Line by line, copy the records below exactly and leave the pictures out.

Recorded information:
##########
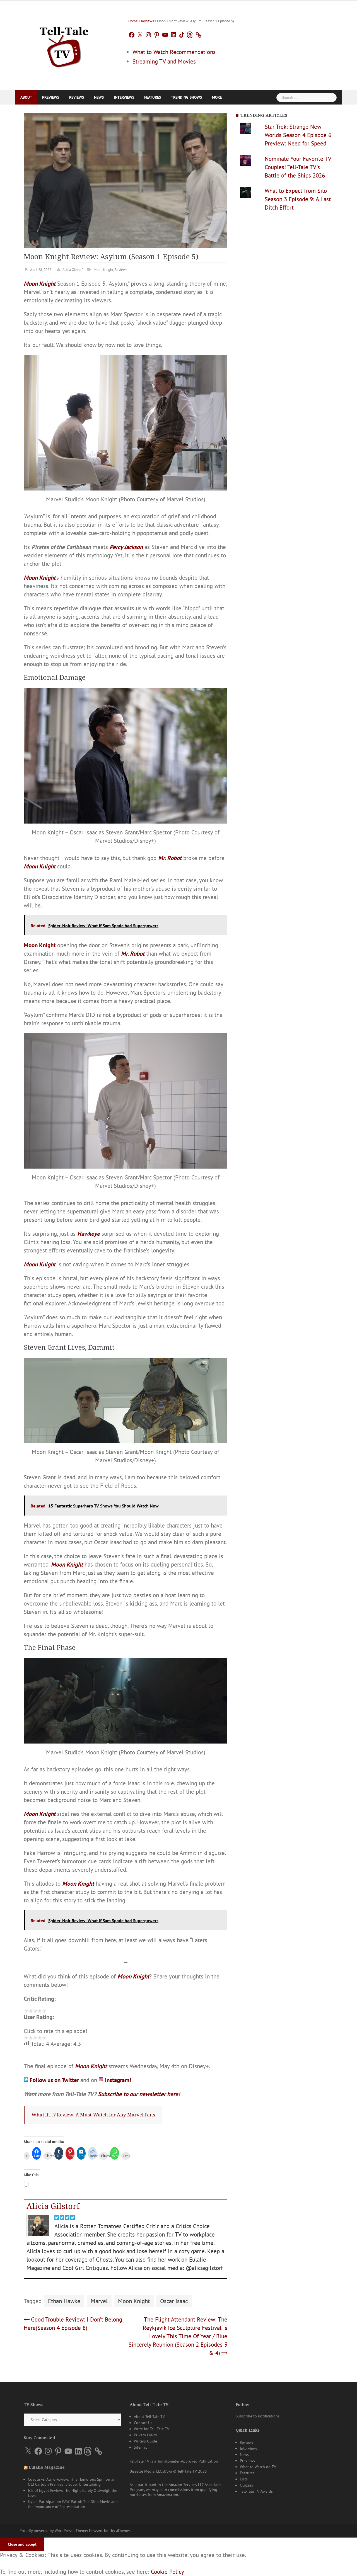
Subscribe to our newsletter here (138, 2093)
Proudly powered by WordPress (46, 2526)
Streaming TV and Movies (164, 61)
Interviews (124, 97)
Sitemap (141, 2443)
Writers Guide (145, 2437)
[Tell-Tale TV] (64, 44)
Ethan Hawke (64, 2297)
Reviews (147, 21)
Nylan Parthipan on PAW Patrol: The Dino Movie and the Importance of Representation (73, 2500)
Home (133, 21)
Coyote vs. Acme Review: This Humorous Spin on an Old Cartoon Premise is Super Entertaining (71, 2478)
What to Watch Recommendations (174, 52)
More (217, 97)
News (99, 97)
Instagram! (118, 2079)
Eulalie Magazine (47, 2463)
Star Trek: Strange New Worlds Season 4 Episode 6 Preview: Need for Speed (298, 135)
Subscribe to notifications (257, 2412)
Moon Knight (103, 269)
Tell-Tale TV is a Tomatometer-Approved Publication (174, 2457)
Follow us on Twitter (55, 2079)
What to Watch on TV (258, 2463)
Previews (50, 97)
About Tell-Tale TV (149, 2412)
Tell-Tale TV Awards (256, 2487)
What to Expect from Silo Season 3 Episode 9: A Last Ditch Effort (298, 199)
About (26, 97)
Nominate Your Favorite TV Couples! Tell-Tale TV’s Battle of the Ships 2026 (298, 167)
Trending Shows (186, 97)
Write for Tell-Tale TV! (152, 2425)
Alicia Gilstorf (72, 269)
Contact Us (143, 2419)
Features (152, 97)
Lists (244, 2475)
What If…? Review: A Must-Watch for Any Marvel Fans (93, 2114)
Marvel (99, 2297)
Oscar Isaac (174, 2297)
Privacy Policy (145, 2431)
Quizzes (246, 2481)
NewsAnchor (99, 2526)
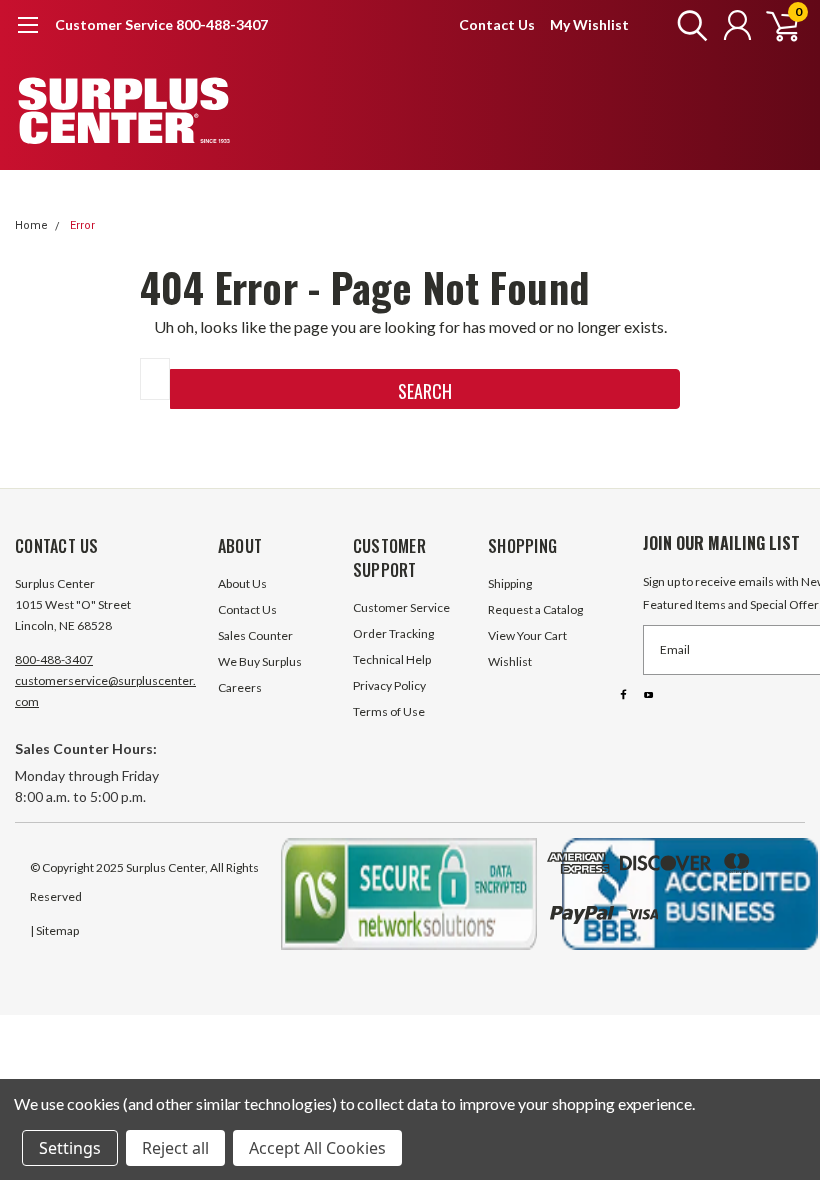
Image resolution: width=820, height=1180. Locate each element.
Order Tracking (393, 633)
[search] (687, 25)
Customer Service (401, 607)
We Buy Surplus (260, 661)
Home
##########
Response box:
Subscribe to our newsletter here (138, 2093)
Proudly powered by WordPress (46, 2526)
Streaming TV and Movies (164, 61)
Interviews (124, 97)
Sitemap (141, 2443)
Writers Guide (145, 2437)
[Tell-Tale TV] (64, 44)
Ethan Hawke (64, 2297)
Reviews (147, 21)
Nylan Parthipan on PAW Patrol: The Dino Movie and the Importance of Representation (73, 2500)
Home (133, 21)
Coyote vs. Acme Review: This Humorous Spin on an Old Cartoon Premise is Super Entertaining (71, 2478)
What to Watch Recommendations (174, 52)
More (217, 97)
News (99, 97)
Instagram! (118, 2079)
Eulalie Magazine (47, 2463)
Star Trek: Strange New Worlds Season 4 Episode 6 Preview: Need for Speed (298, 135)
Subscribe to notifications (257, 2412)
Moon Knight (103, 269)
Tell-Tale TV is a Tomatometer-Approved Publication (174, 2457)
Follow us on Twitter (55, 2079)
What to Watch on TV (258, 2463)
Previews (50, 97)
About Tell-Tale TV (149, 2412)
Tell-Tale TV Awards (256, 2487)
What to Expect from Silo Season 3 Episode 9: A Last Ditch Effort (298, 199)
About (26, 97)
Nominate Your Favorite TV Couples! Tell-Tale TV’s Battle of the Ships 2026 (298, 167)
Trending Shows (186, 97)
Write for Tell-Tale TV! (152, 2425)
Alicia Gilstorf (72, 269)
Contact Us (143, 2419)
Features (152, 97)
Lists (244, 2475)
What If…? Review: A Must-Watch for Any Marvel Fans (93, 2114)
Marvel (99, 2297)
Oscar Isaac (174, 2297)
Privacy Policy (145, 2431)
Quizzes (246, 2481)
NewsAnchor (99, 2526)
Image resolution: width=820, height=1180. Locate each element.
Order Tracking (393, 633)
[search] (687, 25)
Customer Service (401, 607)
We Buy Surplus (260, 661)
Home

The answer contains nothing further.